Friday, July 12, 2013

Wounded Healers

I recently read God Loves Broken People by Sheila Walsh. She quotes from Thornton Wilder’s play The Angel That Troubled the Waters, “They very angels themselves cannot persuade the wretched and blundering children on earth as can one human being broken on the wheels of living. In love’s service only the wounded soldiers can serve.” Walsh goes on to ask, “What if the brokenness we ask God to fix is in fact a gift? What if the wounds we beg God to heal, the burdens we plead with Him to remove, are the very things that make us fit for His service?”

Henri Nouwen wrote in Bread for the Journey, “Nobody escapes being wounded. We are all wounded people, whether physically, emotionally, mentally, or spiritually. The main question is not ‘How can we hide our wounds?’ so we don’t have to be embarrassed, but ‘How can we put our woundedness in the service of others?’ When our wounds cease to be a source of shame, and become a source of healing, we have become wounded healers… When we experience the healing presence of another person, we can discover our own gifts of healing. Then our wounds allow us to enter into a deep solidarity with our wounded brothers and sisters.”

I wonder if that has been your experience in the church? How many of us can really be honest in our relationships within our local church? No, we don’t have to bare it all before the whole body, but are there a few people or a small group with whom we don’t have to remain hidden? I suspect that for a vast number of church-goers the answer is no. It may be that we’ve been hurt by gossip, or we’ve seen someone else knocked down for daring to be open. We naturally fear the judgmental attitudes we’ve seen displayed in the past.
How can we move forward in intimacy and unity within the Body of Christ? The quote from Nouwen suggests a couple things to do: 1) seek healing in relationship with another person, and 2) become an instrument of healing for someone else. Both require some discernment in knowing who can be trusted. Perhaps a good place to start would be with someone who is in leadership within the local body. In most churches the pastor, deacons, and elders are people of spiritual maturity who should be trustworthy with difficult matters. It doesn’t necessarily have to start with someone in the local body. Trained counselors are an excellent resource for beginning the healing process, but it can’t end there. Binding up the wounds is only part of the process. True healing requires developing healthy relationships that promote continuing growth in grace and truth.

Imagine a cardiologist who says, “OK, I’ve completed your transplant surgery, now you’re on your own. Good luck!” You’d quickly be seeking another doctor for the necessary follow-up care. It’s not really any different with our emotional and spiritual wounds. One doctor may help us become functional again, but full, vibrant health involves other people to exhort, encourage, and teach us day after day and year after year.

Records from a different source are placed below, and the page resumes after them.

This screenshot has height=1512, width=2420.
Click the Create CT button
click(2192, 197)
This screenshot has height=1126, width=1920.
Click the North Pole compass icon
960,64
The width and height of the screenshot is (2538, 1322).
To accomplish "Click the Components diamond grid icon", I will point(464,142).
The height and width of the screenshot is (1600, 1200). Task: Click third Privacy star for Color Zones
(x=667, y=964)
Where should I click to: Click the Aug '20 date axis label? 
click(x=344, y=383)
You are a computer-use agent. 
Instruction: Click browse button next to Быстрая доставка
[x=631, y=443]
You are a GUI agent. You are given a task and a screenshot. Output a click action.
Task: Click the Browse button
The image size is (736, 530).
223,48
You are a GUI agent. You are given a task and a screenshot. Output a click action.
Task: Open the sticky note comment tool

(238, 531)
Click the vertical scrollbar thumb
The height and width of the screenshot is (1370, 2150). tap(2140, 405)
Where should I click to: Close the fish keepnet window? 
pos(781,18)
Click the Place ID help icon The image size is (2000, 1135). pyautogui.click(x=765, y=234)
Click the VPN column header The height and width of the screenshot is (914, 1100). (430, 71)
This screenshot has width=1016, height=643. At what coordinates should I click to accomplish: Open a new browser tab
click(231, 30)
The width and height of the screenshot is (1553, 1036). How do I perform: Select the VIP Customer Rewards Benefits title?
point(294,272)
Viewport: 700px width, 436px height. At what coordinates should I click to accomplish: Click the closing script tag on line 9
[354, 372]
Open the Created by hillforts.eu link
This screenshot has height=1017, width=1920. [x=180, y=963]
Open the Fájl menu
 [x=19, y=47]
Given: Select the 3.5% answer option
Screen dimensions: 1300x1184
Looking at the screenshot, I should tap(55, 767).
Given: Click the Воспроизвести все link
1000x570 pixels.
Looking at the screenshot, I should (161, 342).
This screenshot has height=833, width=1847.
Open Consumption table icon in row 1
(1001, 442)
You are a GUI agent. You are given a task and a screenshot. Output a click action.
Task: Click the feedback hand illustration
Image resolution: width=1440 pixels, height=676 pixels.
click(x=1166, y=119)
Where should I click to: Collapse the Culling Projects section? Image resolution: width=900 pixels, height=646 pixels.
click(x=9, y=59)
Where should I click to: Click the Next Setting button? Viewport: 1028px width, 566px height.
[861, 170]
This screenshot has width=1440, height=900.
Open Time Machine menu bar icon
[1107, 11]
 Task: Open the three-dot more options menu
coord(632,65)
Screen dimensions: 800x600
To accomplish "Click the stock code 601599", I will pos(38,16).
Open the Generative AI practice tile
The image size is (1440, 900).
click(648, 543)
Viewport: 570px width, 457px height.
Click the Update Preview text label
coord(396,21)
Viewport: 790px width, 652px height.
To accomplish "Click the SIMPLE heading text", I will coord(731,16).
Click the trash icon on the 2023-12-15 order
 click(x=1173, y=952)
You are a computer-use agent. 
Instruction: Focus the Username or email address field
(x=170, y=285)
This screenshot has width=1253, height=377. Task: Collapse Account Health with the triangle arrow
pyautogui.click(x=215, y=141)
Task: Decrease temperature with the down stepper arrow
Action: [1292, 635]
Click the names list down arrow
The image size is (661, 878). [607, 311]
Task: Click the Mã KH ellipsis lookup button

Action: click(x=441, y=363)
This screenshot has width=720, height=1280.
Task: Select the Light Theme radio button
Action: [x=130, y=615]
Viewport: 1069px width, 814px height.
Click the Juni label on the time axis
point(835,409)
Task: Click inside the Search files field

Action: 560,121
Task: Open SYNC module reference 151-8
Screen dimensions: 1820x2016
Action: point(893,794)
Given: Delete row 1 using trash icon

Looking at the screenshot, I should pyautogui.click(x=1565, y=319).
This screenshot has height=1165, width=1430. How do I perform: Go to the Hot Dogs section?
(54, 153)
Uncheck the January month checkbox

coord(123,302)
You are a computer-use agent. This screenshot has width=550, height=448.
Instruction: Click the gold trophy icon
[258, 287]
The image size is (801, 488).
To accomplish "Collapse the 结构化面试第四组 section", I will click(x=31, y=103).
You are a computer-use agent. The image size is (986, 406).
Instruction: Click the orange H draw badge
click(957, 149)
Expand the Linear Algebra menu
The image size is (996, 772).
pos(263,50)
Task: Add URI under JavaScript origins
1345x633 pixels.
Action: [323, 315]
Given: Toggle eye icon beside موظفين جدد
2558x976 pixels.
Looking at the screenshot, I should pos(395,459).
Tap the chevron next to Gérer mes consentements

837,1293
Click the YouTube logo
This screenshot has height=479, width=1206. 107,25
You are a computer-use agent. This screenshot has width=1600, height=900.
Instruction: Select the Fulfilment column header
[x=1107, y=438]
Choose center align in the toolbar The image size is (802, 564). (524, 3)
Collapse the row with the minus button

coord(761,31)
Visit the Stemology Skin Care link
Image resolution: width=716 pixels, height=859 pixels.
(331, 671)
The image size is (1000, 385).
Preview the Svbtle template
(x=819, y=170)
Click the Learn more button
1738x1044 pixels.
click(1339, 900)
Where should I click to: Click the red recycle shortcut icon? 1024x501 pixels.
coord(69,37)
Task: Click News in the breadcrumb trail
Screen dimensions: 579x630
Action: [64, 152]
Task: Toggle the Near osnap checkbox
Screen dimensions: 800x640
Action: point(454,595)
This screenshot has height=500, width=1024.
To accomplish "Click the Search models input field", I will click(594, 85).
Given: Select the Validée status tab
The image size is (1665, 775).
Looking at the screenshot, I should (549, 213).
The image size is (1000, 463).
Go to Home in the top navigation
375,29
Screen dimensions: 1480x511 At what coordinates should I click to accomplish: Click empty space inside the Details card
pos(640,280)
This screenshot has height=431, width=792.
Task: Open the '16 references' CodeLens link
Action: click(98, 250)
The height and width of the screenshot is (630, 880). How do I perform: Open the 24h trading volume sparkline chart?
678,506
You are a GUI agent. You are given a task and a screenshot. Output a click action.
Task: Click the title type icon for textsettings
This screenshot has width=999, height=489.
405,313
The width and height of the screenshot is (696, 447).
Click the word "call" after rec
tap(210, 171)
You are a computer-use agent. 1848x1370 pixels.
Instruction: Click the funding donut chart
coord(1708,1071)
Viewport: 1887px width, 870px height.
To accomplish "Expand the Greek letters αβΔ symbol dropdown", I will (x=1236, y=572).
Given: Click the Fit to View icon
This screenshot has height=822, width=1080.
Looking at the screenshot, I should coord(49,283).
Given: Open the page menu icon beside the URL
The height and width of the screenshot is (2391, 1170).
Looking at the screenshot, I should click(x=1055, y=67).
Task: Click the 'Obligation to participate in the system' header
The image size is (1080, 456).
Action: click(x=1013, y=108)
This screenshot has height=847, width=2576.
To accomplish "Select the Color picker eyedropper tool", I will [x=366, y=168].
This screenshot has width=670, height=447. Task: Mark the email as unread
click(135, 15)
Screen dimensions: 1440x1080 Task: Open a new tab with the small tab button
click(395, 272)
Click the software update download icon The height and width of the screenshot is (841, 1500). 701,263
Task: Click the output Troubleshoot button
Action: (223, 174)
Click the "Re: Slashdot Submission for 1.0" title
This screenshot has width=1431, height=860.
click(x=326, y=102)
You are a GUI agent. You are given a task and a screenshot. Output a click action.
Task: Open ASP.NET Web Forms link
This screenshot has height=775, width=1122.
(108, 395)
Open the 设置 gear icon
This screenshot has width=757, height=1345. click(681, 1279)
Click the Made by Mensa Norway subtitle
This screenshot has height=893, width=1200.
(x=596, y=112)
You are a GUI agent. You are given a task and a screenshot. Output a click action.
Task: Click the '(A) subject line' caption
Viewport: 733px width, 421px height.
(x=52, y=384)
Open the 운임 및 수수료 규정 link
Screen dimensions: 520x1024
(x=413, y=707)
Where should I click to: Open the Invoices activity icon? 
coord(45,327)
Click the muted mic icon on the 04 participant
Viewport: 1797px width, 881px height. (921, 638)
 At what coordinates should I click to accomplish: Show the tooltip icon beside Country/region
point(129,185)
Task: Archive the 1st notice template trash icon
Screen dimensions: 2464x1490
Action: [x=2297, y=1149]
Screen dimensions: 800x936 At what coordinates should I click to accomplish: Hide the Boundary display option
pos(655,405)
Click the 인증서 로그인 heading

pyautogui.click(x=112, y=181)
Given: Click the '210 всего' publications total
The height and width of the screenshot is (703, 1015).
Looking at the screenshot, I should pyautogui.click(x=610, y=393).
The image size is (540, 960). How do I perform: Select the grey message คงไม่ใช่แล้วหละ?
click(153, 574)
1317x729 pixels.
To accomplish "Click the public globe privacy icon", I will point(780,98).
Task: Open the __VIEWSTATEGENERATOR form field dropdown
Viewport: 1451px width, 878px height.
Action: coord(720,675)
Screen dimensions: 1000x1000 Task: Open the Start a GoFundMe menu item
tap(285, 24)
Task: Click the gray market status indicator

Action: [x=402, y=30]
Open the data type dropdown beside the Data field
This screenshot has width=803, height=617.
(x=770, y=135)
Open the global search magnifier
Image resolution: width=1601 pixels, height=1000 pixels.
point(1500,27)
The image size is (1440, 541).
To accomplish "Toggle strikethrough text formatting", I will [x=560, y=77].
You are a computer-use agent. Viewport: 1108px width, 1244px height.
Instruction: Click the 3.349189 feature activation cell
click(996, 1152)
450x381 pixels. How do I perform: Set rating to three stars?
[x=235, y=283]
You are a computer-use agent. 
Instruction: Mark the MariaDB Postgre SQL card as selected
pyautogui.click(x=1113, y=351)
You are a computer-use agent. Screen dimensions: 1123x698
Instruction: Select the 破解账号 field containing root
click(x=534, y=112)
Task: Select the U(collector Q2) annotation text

Beginning the process of healing puts us in a unique position to help others who have not yet gotten that far. Someone who has wrestled with depression and anxiety can speak to those wounds far better than someone who has only read about the issues. I would bet that the vast majority of people who become professional counselors have dealt with significant issues in their own lives. As Sheila Walsh suggests, maybe the fact that we have been wounded is just what God wants to use to help someone else. When the risen Jesus met Peter on the seashore, He didn’t just ask “Do you love Me?” He also gave him a job to do, “Tend my sheep” (John 21:15-17). Restoration of the relationship wasn’t enough. Peter needed to move forward in loving others by sharing God’s truth and grace with them. The same was true of others that Jesus healed. The man freed from the demons was commissioned to tell his community about what Jesus had done for him (Mark 5:19). A couple times Jesus instructed someone “Tell no one,” and yet the word got out (Luke 5:14-15).

Perhaps if we are willing to be honest with a small group, that will be the spark that initiates transformation within our church. Wounded people becoming wounded healers can make God’s love tangible to a lot of scared, hurt, and lonely people. May God use our wounds for His glory!

“If we are afflicted, it is for your comfort and salvation; and if we are comforted, it is for your comfort, which you experience when you patiently endure the same sufferings that we suffer” (2 Cor. 1:6 ESV).